**Goal of the exercise:** From the passage on sitting disease below, write out the portion starting with "I ran into my" and going on through "the IT world.", word for word.

I ran into my friend Trey Lamont the other day. In addition to being a successful entrepreneur and a devoted father, Trey is a talented athlete whose accomplishments include multiple Washington-state tae kwon do championships.
I invited him to my book launch party (which was happening that night), and naturally he asked what the book was about. When I said that “Scared Sitless“ was about sitting disease and what to do about it, he told me about his brief foray into the IT world.
“I worked out that same before, during, and after that job,” he said, “But while I was in IT, my back was killing me. When I was sitting at that computer all day, I had aches and pains I’d never had before.” As soon as he left his desk job and resumed his normal active lifestyle, the pain subsided.
Trey’s story echoes the research findings that show that you can’t exercise your way out of sitting disease. Numerous scientific studies have shown that sedentary behavior is an independent risk factor for the cardiovascular and metabolic disease that ensues after prolonged bouts of sitting. In other words, no matter how much you exercise after work, if you sit all day you are still at increased risk for a heart attack or diabetes, independent of your active after-work lifestyle.

**Provided information:**
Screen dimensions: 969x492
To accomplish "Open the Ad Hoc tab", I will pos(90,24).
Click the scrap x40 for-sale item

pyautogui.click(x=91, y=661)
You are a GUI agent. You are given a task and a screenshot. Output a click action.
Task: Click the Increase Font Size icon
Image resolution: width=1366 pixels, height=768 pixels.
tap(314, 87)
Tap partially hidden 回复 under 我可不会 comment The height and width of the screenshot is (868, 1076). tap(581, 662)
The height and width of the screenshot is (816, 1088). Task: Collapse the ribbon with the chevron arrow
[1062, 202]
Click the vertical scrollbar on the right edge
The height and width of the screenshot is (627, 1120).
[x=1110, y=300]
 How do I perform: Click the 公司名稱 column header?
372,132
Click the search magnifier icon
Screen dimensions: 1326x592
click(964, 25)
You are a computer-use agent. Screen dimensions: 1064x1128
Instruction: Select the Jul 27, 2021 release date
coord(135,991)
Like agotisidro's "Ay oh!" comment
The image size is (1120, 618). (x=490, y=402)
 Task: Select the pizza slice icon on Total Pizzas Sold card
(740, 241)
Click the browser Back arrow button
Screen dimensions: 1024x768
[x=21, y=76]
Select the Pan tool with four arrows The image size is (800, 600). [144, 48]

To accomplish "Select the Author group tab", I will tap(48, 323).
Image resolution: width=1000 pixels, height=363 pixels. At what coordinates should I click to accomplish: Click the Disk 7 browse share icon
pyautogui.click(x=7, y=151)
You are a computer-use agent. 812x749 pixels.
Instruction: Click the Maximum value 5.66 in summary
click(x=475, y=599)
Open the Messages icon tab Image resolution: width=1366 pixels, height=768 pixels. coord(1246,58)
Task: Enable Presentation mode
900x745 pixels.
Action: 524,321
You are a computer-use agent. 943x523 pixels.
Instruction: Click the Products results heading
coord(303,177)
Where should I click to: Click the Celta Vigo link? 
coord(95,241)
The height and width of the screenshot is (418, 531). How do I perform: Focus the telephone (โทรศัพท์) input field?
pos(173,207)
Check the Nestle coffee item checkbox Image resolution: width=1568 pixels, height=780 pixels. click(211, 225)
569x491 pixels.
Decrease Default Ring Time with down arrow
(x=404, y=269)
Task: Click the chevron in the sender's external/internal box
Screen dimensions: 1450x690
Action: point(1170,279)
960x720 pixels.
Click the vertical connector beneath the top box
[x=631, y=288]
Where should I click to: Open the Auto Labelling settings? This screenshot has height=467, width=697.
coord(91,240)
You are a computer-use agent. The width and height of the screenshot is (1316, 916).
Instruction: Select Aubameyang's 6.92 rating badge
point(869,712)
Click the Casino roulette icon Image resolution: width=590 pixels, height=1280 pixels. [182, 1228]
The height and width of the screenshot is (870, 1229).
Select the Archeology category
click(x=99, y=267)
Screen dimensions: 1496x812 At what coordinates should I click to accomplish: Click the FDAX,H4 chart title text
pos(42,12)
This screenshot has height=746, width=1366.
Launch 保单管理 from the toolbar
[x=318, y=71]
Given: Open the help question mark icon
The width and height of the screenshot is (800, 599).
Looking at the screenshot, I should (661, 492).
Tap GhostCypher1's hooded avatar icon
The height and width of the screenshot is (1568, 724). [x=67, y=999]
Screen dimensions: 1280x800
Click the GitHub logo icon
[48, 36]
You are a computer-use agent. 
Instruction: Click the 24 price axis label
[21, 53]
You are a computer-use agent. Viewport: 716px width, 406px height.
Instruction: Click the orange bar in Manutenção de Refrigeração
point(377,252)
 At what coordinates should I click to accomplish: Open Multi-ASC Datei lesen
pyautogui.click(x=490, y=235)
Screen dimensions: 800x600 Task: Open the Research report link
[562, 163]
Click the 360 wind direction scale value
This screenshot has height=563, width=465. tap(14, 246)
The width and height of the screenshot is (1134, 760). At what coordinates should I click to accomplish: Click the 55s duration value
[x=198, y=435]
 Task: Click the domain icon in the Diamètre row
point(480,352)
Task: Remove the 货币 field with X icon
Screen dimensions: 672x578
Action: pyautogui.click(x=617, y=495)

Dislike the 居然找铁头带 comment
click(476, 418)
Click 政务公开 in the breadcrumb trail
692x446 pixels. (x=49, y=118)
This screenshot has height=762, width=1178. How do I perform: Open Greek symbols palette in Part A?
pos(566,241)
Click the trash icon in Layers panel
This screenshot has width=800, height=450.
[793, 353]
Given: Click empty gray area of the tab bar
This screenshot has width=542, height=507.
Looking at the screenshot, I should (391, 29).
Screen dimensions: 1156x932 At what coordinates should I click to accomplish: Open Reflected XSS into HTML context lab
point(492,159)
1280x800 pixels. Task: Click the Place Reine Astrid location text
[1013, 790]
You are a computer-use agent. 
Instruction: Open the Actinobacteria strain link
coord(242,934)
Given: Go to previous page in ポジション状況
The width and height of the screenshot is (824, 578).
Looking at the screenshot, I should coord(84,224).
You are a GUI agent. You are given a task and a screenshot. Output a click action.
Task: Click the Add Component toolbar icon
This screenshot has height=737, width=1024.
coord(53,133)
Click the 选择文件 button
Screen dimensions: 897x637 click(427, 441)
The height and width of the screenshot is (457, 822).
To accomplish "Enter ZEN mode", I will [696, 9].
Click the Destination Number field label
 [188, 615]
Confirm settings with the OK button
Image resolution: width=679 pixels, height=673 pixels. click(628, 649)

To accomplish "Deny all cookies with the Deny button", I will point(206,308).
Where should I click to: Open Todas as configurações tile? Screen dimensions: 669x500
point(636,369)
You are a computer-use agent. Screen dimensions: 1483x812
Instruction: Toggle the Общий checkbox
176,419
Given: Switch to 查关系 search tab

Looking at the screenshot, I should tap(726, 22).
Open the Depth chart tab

**Response below:**
I ran into my friend Trey Lamont the other day. In addition to being a successful entrepreneur and a devoted father, Trey is a talented athlete whose accomplishments include multiple Washington-state tae kwon do championships.
I invited him to my book launch party (which was happening that night), and naturally he asked what the book was about. When I said that “Scared Sitless“ was about sitting disease and what to do about it, he told me about his brief foray into the IT world.